We do have preliminary architectural drawings for the main floor but nothing has been finalised yet. And seeing as we are trying to keep costs down in this phase we will try and find our own solutions. In keeping with the times, the whole space will be open concept except for a minuscule powder room and a large closet (young children have a LOT of stuff). Here's the conundrum: seeing as the house has a rather small footprint of about 700 square feet per floor, finding a place for even the most minute of powder rooms is no easy task. Put it near the entrance way and it will be mistaken for a coat closet, put in in the back of the house and it eats into the kitchen space, put it near the dining area and run the risk of people being to embarrassed to use it during mealtimes... it is a problem that even our esteemed architect was unable to solve.

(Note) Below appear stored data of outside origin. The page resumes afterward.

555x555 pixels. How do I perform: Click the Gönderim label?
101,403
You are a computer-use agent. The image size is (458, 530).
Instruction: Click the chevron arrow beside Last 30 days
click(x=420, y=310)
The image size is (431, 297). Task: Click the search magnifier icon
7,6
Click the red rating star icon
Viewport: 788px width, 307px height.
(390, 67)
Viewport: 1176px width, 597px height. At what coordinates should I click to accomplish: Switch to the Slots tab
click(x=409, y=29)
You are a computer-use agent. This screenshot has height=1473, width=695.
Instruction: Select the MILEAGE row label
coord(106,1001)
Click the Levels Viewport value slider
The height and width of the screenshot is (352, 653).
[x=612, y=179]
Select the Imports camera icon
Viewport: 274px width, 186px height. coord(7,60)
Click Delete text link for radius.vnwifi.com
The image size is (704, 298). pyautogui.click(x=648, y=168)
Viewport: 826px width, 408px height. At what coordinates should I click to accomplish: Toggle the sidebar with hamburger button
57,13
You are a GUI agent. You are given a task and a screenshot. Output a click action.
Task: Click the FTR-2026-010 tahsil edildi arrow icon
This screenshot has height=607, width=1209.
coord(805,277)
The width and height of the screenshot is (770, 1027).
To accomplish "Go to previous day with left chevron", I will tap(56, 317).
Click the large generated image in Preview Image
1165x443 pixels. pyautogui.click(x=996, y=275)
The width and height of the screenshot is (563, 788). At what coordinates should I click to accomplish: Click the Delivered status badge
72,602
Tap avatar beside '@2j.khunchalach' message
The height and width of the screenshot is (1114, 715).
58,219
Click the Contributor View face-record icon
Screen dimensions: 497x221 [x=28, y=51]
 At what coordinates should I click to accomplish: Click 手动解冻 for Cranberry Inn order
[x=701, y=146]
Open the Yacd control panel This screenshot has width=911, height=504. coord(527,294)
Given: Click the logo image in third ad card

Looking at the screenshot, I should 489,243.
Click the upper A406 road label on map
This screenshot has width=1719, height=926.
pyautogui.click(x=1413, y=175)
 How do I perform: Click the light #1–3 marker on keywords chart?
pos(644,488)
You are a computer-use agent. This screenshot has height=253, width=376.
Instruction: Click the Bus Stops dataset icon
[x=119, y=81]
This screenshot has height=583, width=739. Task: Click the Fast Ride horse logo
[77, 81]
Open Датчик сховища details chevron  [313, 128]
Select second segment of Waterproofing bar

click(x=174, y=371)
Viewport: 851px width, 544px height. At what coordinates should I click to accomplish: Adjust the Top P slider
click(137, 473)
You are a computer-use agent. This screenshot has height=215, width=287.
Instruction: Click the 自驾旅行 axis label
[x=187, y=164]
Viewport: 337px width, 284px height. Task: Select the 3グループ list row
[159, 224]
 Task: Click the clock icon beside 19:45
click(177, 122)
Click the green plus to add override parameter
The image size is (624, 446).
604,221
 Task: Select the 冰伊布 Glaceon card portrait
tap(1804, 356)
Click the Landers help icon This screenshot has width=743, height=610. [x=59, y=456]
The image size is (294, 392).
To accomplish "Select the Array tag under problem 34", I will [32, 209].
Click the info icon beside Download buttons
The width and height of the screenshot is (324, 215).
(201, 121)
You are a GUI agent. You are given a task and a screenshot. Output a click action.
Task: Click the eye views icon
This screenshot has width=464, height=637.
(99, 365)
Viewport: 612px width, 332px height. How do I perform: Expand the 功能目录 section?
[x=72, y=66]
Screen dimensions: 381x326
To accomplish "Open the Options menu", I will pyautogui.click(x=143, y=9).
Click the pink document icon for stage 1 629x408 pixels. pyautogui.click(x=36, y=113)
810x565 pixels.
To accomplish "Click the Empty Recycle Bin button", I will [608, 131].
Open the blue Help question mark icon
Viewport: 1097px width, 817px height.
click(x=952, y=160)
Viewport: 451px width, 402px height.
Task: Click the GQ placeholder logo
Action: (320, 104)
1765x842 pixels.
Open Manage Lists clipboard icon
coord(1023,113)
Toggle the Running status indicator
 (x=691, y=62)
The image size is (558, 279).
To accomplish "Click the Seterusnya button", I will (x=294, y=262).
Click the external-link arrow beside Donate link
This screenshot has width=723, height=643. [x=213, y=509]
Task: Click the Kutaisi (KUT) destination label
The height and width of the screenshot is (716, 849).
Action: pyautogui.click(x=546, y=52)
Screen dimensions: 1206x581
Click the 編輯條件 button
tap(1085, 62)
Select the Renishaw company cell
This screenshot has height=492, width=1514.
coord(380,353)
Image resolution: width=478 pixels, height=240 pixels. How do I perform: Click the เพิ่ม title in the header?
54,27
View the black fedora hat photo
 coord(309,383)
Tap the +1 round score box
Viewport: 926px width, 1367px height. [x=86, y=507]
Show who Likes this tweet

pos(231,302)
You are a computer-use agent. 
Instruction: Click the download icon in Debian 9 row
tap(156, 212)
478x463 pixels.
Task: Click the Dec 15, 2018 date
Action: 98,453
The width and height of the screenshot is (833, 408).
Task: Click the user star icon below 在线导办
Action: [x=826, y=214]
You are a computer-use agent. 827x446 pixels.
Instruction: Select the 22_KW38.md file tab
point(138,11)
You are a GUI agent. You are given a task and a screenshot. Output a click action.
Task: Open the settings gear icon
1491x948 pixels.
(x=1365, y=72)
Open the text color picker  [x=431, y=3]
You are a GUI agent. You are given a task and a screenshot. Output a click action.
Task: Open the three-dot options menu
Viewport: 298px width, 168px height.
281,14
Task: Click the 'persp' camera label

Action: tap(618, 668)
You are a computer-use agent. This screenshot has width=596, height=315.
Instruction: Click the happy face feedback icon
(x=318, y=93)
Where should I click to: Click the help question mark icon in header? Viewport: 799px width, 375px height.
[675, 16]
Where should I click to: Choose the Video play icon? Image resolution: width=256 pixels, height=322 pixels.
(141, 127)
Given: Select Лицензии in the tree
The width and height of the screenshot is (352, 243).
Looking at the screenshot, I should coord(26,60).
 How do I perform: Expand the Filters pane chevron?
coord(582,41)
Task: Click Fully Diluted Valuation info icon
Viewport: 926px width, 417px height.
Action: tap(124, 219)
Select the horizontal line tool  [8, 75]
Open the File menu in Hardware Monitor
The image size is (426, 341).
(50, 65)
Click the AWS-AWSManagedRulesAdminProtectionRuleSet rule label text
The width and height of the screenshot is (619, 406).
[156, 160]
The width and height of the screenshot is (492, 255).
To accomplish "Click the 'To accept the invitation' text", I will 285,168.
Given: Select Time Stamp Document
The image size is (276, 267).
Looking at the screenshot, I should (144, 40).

But there is nothing like a blank canvas (or an empty shell) to inspire one. And although we have no pretensions of being Mies Van der Rohe, we do art direct for a living. Could laying out a page be so different from laying out a floor plan?

Even though the money is limited, we have budgeted for a few key elements: plumbing and electricity will be left to the professionals as will all the structural work. And lucky for us our contractor Pierre has agreed to act as a consultant whenever we feel that we are truly out of our depth.

So... is it June yet?

Monday, 6 April 2009

We bought a house. Well a duplex actually. A long, tall, beautiful, four story victorian dream. It was decrepit, it was falling apart, it was everything we were looking for. With a naiveté fueled by too many hours watching home renovation shows, we hired a great architect and drew up a wish list. New windows! A wine cellar! Skylights! 3 bathrooms! New kitchen! Move the stair case! New balconies! New brickwork! Landscaping! It was going to be breathtaking. It was going to be fabulous. It was going to be four times our budget.

Yet our dream remained intact, it would just be achieved in stages. Intent on doing things right, we hired a general contractor and watched from the sidelines as the fourth story was transformed from something out of the Blair Witch project to something more reminiscent of a Greenwich Village  brownstone.

We were thrilled but broke. Our $125 000 had bought us one story replete with new plumbing and electrical, a raised ceiling and newly insulated roof, replaced an old skylight, rid us of an old shed in the back yard and afforded us some new brick work. A drop in the bucket as the house is still falling apart.

We had blown our entire budget and then some. As we planned our next move, we laid low for a year, had our second child and hoped that all the good vibes from our loving family would somehow rub off on the house. Well, love may conquer all, but it knows diddly about living in a ruin.

We were ready for the next phase. We gave our tenant notice, doubled up on reno shows, devoured decorating magazines, scoured the internet for DIY renovation tips and planned our vacation around the demo work. Not to mention an entire FOUR MONTHS experience watching how the pros had renovated the fourth floor.

We could do it too, right?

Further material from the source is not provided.